If you ask the command line to read that file, this Word .docx file will look something like this

catworddoc

Word documents which look like “just words!” are actually comprised of an archive of extensible markup language (XML) instructions that only Microsoft Word can read. Plain text files can be opened in a number of different editors and can be read within the command line.

Plain Text

For the purposes of communicating with machines and between machines, we need characters to be as flexible as possible.

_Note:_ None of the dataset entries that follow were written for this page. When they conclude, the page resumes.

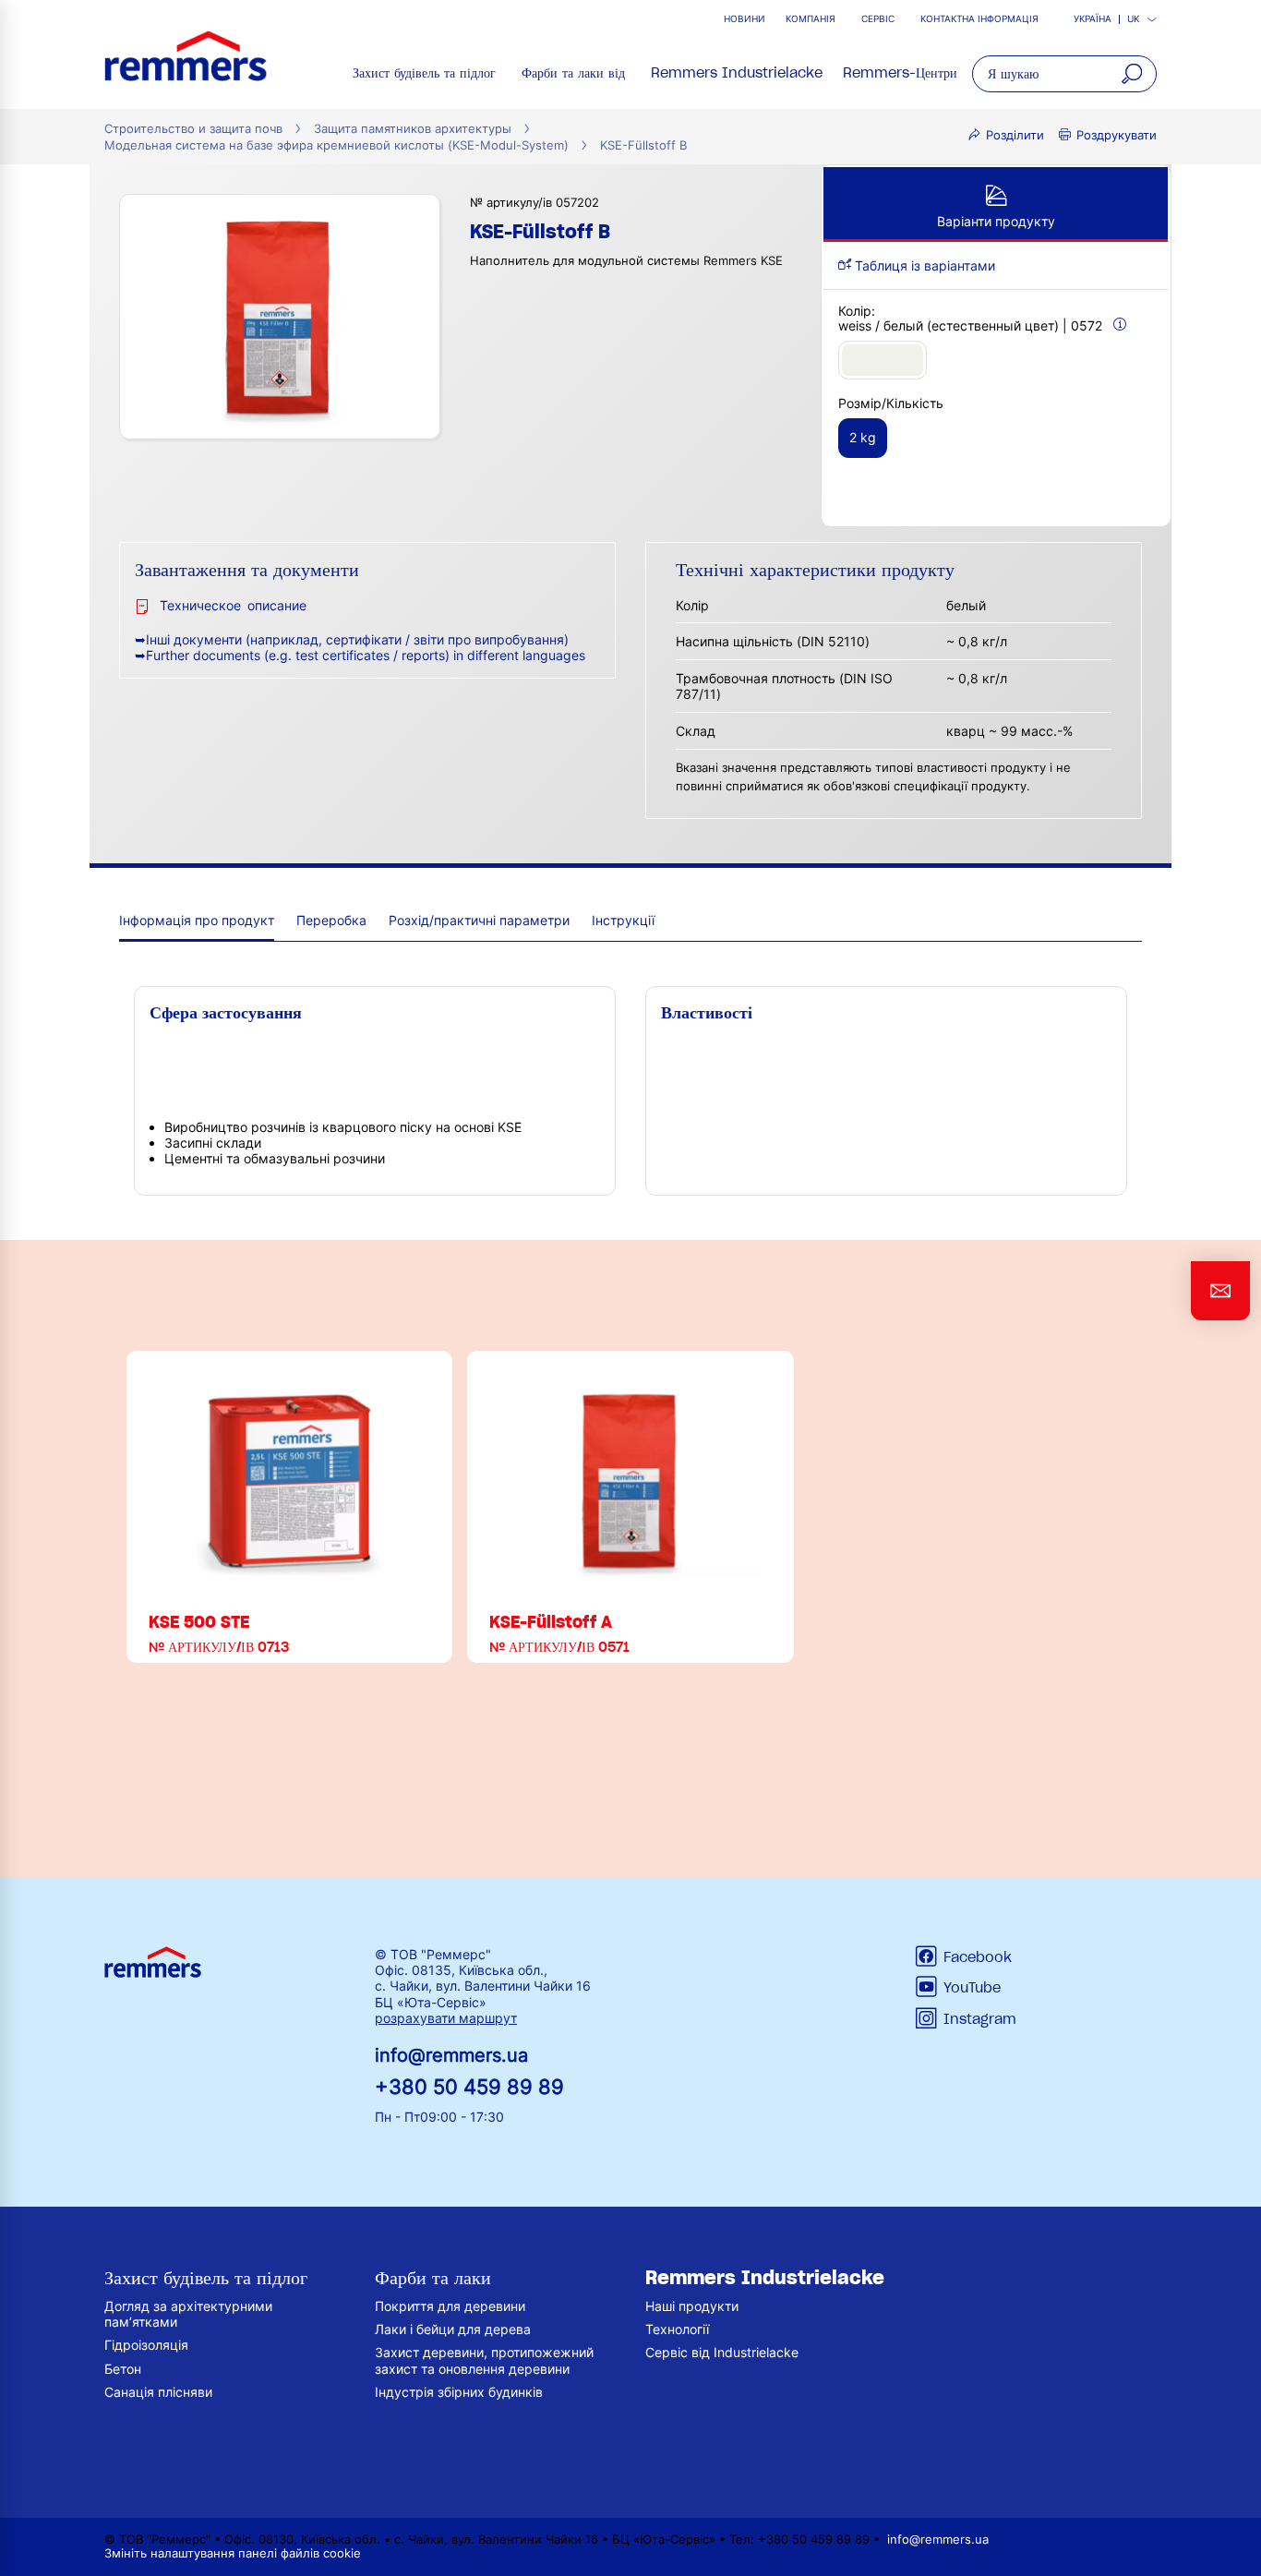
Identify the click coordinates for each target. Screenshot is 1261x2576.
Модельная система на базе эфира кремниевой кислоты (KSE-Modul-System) (336, 145)
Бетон (122, 2369)
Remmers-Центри (900, 73)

Plain text includes characters of readable material but not graphical representation.

According to the Unicode Standard,1.

Plain text is a pure sequence of character codes; plain Unicode-encoded text is therefore a sequence of Unicode character codes.

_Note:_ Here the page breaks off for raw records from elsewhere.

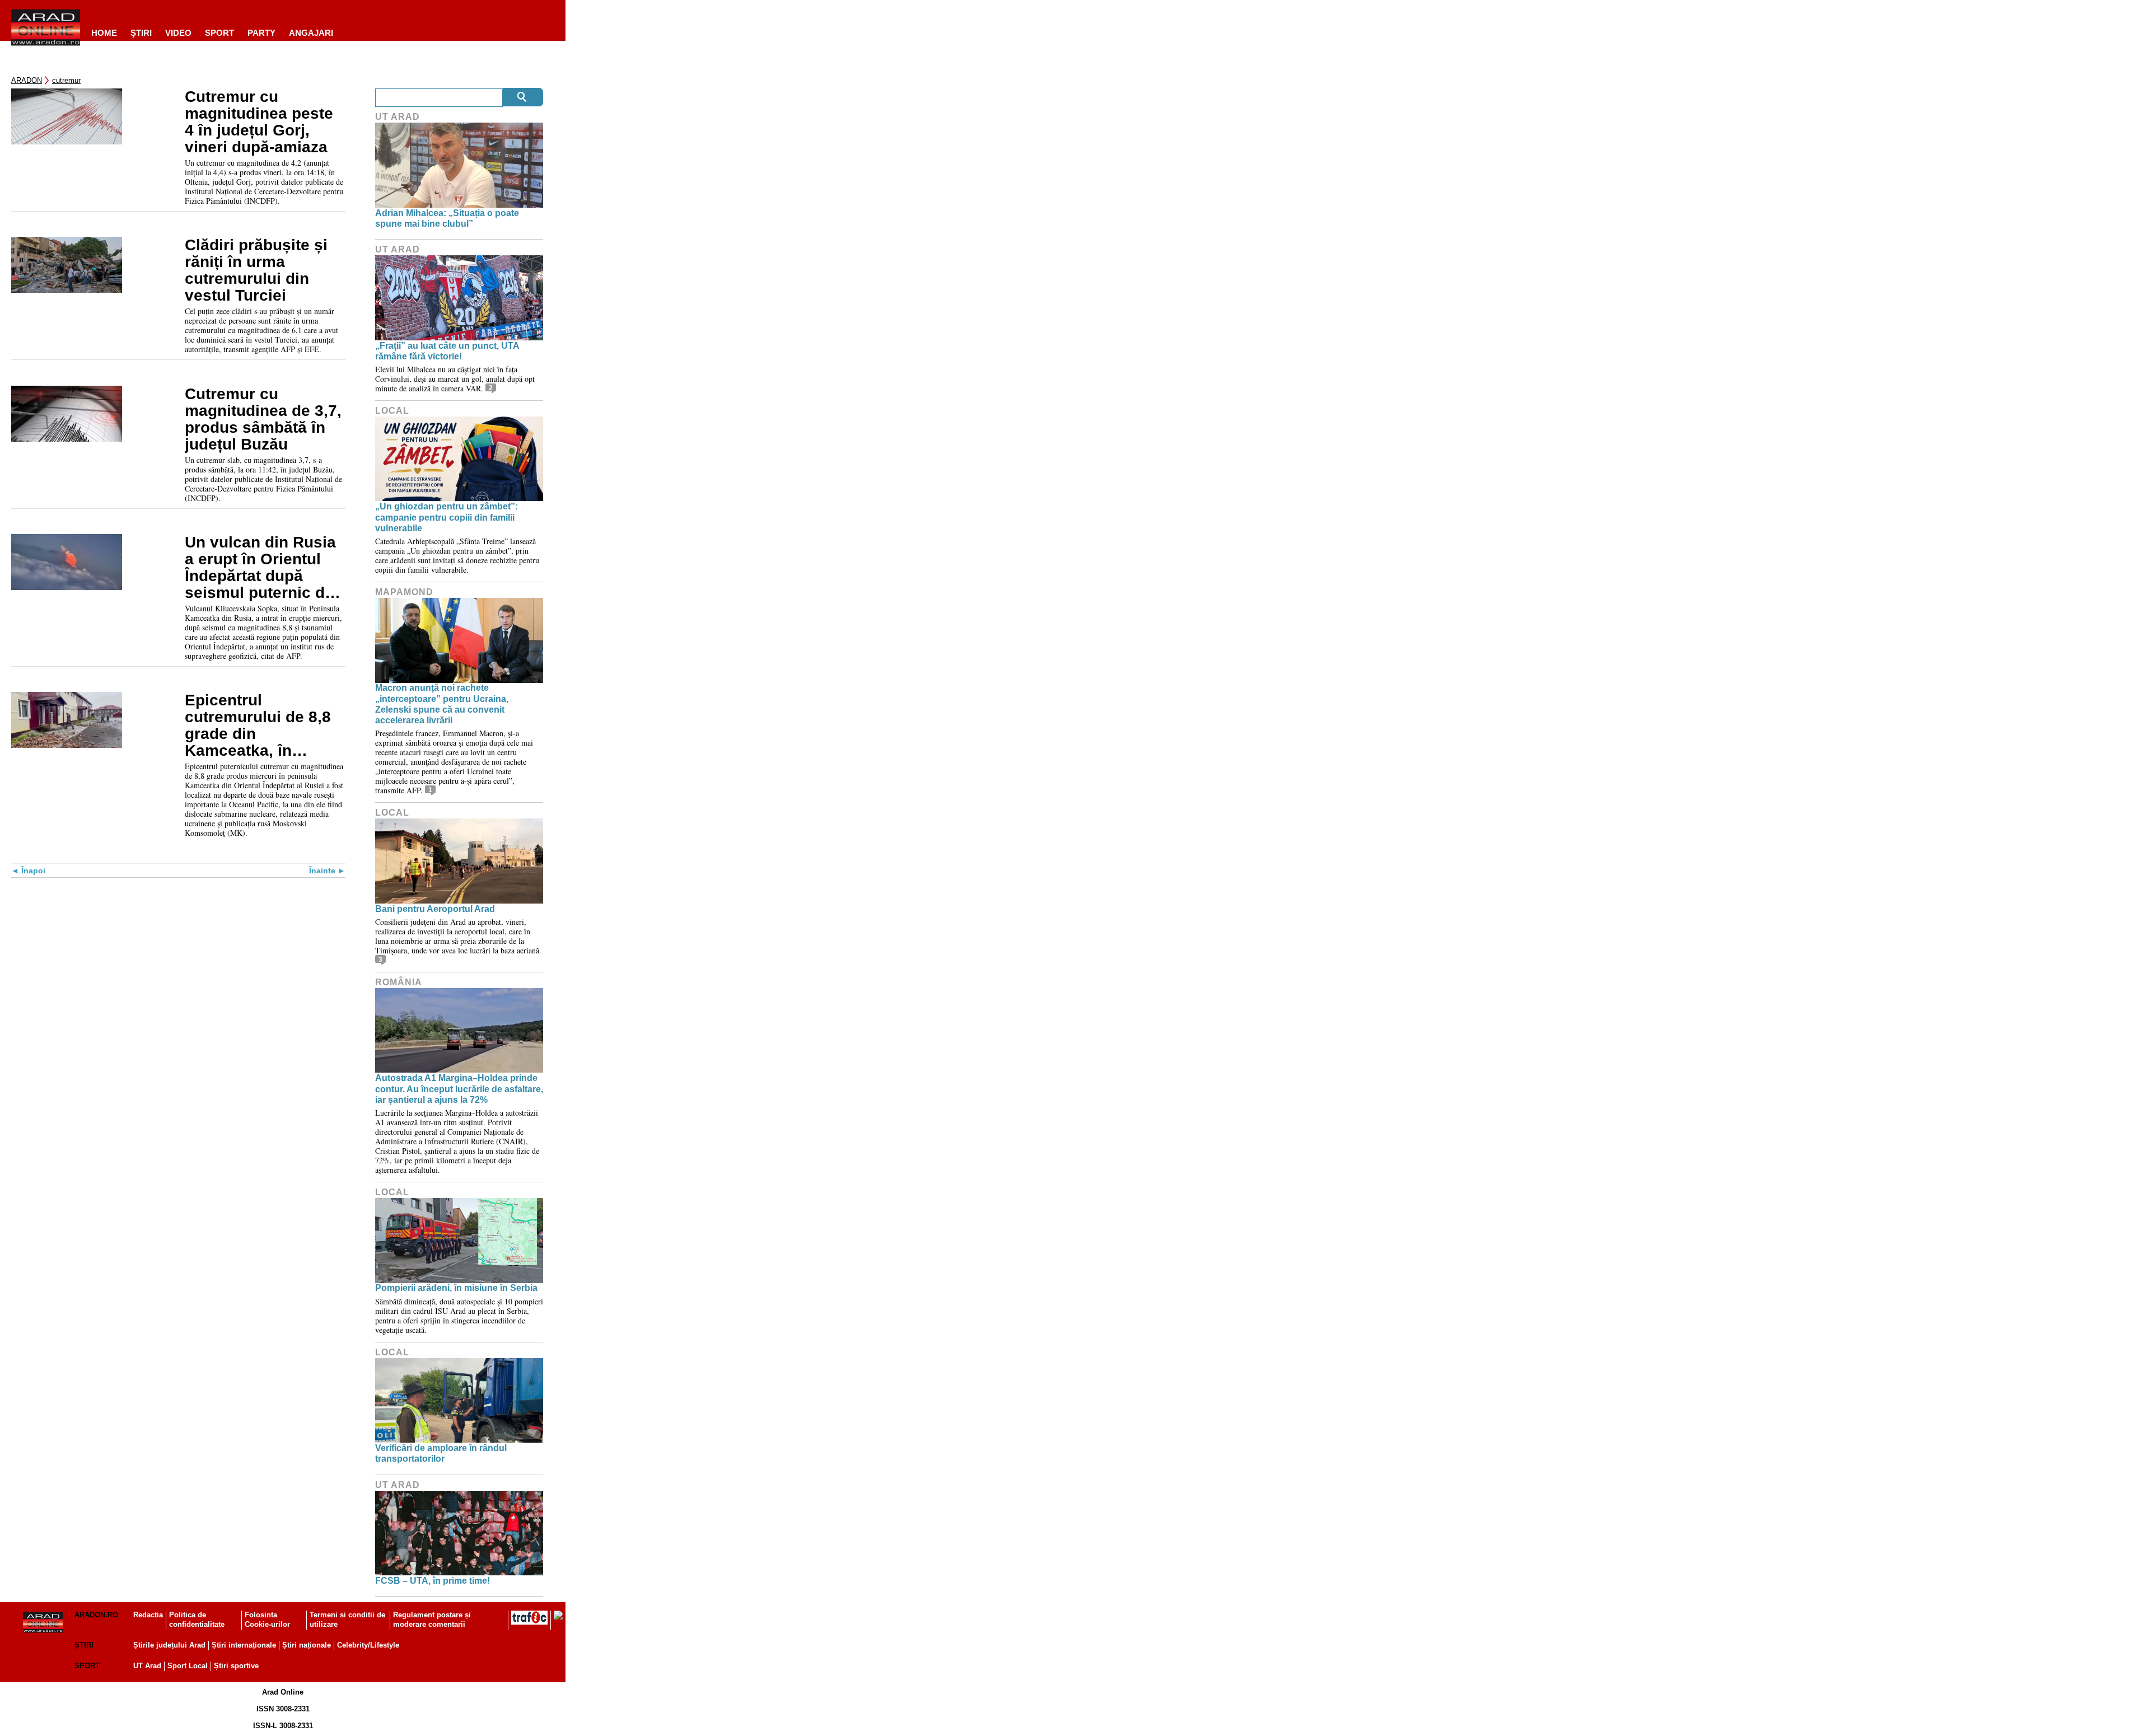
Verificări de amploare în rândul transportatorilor (441, 1453)
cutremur (66, 80)
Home (104, 33)
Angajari (311, 33)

Plain text has two main properties with regard to rich text:

Plain text is the underlying content stream to which formatting can be applied. Plain text is public, standardized, and universally readable.

Plain text can be moved between programs fluidly and can respond to programmatic manipulations. Because it is not tied to a particular font or color or placement, plain text can be styled externally.

A counterpoint to plain text is rich text (sometimes denoted by the Microsoft rich text format “.rtf” file extension) or “enriched text” (sometimes seen as an option in email programs). In rich text files, plain text is elaborated with formatting specific to the program in which they are made.

Text editors

An important tool for programming and working in the command line is a text editor. A text editor is a program that allows you to edit plain text files, such as .txt, .csv, or .md. Text editors are not used to edit rich text documents, such as .docx or .rtf, and rich text editors should not be used to edit plain text files. This is because rich text editors will add many invisible special characters that will prevent programs from running and configuration files from being read correctly.

While it doesn’t really matter which text editor you choose, you should try to become comfortable with at least one text editor.

Default text editor for this course

Choosing a text editor has as much to do with personality as it does with functionality. Graphical user interfaces (GUIs), user options, and “hackability” vary from program to program. For our workshops, we will be using Visual Studio Code (VS Code). Not only is VS Code free and open source, but it is also consistent across OSX, Windows, and Linux systems.

Visual Studio Code has been preinstalled on your laptop. We won’t be using the editor a lot in this tutorial, so don’t worry about getting to know the editor now. In later workshops we will discuss syntax highlighting and version control, which VS Code supports. For now we will get back to working in the command line itself.


Why is the command line useful?

Initially, for some of us, the command line can feel a bit unfamiliar. Why step away from a point-and-click workflow? By using the command line, we move into an environment where we have more minute control over each task we’d like the computer to perform. Instead of getting your food made by someone else, you’re cooking. It’s more work, but there are also more possibilities.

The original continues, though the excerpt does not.